*DATA LISTING*
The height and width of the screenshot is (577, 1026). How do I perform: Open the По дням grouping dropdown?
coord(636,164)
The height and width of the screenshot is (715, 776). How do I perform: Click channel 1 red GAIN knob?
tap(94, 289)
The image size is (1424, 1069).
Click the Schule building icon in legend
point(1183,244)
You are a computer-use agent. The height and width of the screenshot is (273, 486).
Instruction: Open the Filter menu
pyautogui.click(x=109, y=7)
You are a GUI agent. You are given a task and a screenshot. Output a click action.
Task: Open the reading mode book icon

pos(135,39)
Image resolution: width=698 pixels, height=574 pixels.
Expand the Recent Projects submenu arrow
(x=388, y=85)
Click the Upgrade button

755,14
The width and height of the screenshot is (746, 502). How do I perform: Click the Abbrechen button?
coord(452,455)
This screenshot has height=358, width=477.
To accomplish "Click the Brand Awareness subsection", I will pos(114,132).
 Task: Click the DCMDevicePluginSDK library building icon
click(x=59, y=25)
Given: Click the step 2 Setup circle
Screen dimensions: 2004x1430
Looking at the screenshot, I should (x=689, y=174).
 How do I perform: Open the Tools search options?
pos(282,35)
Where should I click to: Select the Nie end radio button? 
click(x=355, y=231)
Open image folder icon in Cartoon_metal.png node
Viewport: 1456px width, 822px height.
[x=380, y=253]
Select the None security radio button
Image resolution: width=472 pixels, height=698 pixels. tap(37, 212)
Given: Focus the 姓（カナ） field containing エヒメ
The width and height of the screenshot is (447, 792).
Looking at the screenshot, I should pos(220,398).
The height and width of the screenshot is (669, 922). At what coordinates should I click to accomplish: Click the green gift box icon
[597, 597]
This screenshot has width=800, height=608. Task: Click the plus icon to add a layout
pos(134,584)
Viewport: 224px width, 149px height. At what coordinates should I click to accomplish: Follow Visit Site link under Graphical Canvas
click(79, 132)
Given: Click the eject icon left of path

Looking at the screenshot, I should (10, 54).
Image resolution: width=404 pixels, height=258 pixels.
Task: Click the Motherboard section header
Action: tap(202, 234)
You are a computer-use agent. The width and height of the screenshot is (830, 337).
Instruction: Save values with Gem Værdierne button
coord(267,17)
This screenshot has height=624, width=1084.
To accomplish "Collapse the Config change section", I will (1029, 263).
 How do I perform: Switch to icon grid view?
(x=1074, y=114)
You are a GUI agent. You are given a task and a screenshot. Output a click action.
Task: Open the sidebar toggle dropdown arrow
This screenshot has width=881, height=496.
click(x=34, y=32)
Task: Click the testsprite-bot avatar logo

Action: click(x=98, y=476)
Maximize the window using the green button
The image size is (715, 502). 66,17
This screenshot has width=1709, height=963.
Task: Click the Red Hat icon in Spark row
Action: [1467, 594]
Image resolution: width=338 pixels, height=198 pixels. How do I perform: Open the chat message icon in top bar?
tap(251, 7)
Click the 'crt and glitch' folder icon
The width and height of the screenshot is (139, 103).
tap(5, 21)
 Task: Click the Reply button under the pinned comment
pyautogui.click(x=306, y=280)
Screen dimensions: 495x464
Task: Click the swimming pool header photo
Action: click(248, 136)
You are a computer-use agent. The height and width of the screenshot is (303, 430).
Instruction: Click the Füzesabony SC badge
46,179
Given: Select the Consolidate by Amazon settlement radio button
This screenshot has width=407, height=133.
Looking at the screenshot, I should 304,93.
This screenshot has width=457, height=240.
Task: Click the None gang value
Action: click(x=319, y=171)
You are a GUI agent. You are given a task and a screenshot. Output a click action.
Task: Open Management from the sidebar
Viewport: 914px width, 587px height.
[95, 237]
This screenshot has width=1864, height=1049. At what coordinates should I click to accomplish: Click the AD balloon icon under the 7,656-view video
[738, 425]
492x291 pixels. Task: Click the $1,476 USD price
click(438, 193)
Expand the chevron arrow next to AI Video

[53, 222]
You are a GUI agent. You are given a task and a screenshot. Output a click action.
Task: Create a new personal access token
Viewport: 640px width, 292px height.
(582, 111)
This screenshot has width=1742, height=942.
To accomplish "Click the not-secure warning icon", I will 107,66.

*STATED PROBLEM*
Please rename "GUI agent" to "screen agent" throughout the entries above and give them again with everything else unchanged.

*TASK SOLUTION*
The height and width of the screenshot is (577, 1026). How do I perform: Open the По дням grouping dropdown?
coord(636,164)
The height and width of the screenshot is (715, 776). How do I perform: Click channel 1 red GAIN knob?
tap(94, 289)
The image size is (1424, 1069).
Click the Schule building icon in legend
point(1183,244)
You are a computer-use agent. The height and width of the screenshot is (273, 486).
Instruction: Open the Filter menu
pyautogui.click(x=109, y=7)
You are a screen agent. You are given a task and a screenshot. Output a click action.
Task: Open the reading mode book icon

pos(135,39)
Image resolution: width=698 pixels, height=574 pixels.
Expand the Recent Projects submenu arrow
(x=388, y=85)
Click the Upgrade button

755,14
The width and height of the screenshot is (746, 502). How do I perform: Click the Abbrechen button?
coord(452,455)
This screenshot has height=358, width=477.
To accomplish "Click the Brand Awareness subsection", I will pos(114,132).
 Task: Click the DCMDevicePluginSDK library building icon
click(x=59, y=25)
Given: Click the step 2 Setup circle
Screen dimensions: 2004x1430
Looking at the screenshot, I should (x=689, y=174).
 How do I perform: Open the Tools search options?
pos(282,35)
Where should I click to: Select the Nie end radio button? 
click(x=355, y=231)
Open image folder icon in Cartoon_metal.png node
Viewport: 1456px width, 822px height.
[x=380, y=253]
Select the None security radio button
Image resolution: width=472 pixels, height=698 pixels. tap(37, 212)
Given: Focus the 姓（カナ） field containing エヒメ
The width and height of the screenshot is (447, 792).
Looking at the screenshot, I should pos(220,398).
The height and width of the screenshot is (669, 922). At what coordinates should I click to accomplish: Click the green gift box icon
[597, 597]
This screenshot has width=800, height=608. Task: Click the plus icon to add a layout
pos(134,584)
Viewport: 224px width, 149px height. At what coordinates should I click to accomplish: Follow Visit Site link under Graphical Canvas
click(79, 132)
Given: Click the eject icon left of path

Looking at the screenshot, I should (10, 54).
Image resolution: width=404 pixels, height=258 pixels.
Task: Click the Motherboard section header
Action: tap(202, 234)
You are a computer-use agent. The width and height of the screenshot is (830, 337).
Instruction: Save values with Gem Værdierne button
coord(267,17)
This screenshot has height=624, width=1084.
To accomplish "Collapse the Config change section", I will (1029, 263).
 How do I perform: Switch to icon grid view?
(x=1074, y=114)
You are a screen agent. You are given a task and a screenshot. Output a click action.
Task: Open the sidebar toggle dropdown arrow
This screenshot has width=881, height=496.
click(x=34, y=32)
Task: Click the testsprite-bot avatar logo

Action: click(x=98, y=476)
Maximize the window using the green button
The image size is (715, 502). 66,17
This screenshot has width=1709, height=963.
Task: Click the Red Hat icon in Spark row
Action: [1467, 594]
Image resolution: width=338 pixels, height=198 pixels. How do I perform: Open the chat message icon in top bar?
tap(251, 7)
Click the 'crt and glitch' folder icon
The width and height of the screenshot is (139, 103).
tap(5, 21)
 Task: Click the Reply button under the pinned comment
pyautogui.click(x=306, y=280)
Screen dimensions: 495x464
Task: Click the swimming pool header photo
Action: click(248, 136)
You are a computer-use agent. The height and width of the screenshot is (303, 430).
Instruction: Click the Füzesabony SC badge
46,179
Given: Select the Consolidate by Amazon settlement radio button
This screenshot has width=407, height=133.
Looking at the screenshot, I should 304,93.
This screenshot has width=457, height=240.
Task: Click the None gang value
Action: click(x=319, y=171)
You are a screen agent. You are given a task and a screenshot. Output a click action.
Task: Open Management from the sidebar
Viewport: 914px width, 587px height.
[95, 237]
This screenshot has width=1864, height=1049. At what coordinates should I click to accomplish: Click the AD balloon icon under the 7,656-view video
[738, 425]
492x291 pixels. Task: Click the $1,476 USD price
click(438, 193)
Expand the chevron arrow next to AI Video

[53, 222]
You are a screen agent. You are given a task and a screenshot. Output a click action.
Task: Create a new personal access token
Viewport: 640px width, 292px height.
(582, 111)
This screenshot has width=1742, height=942.
To accomplish "Click the not-secure warning icon", I will 107,66.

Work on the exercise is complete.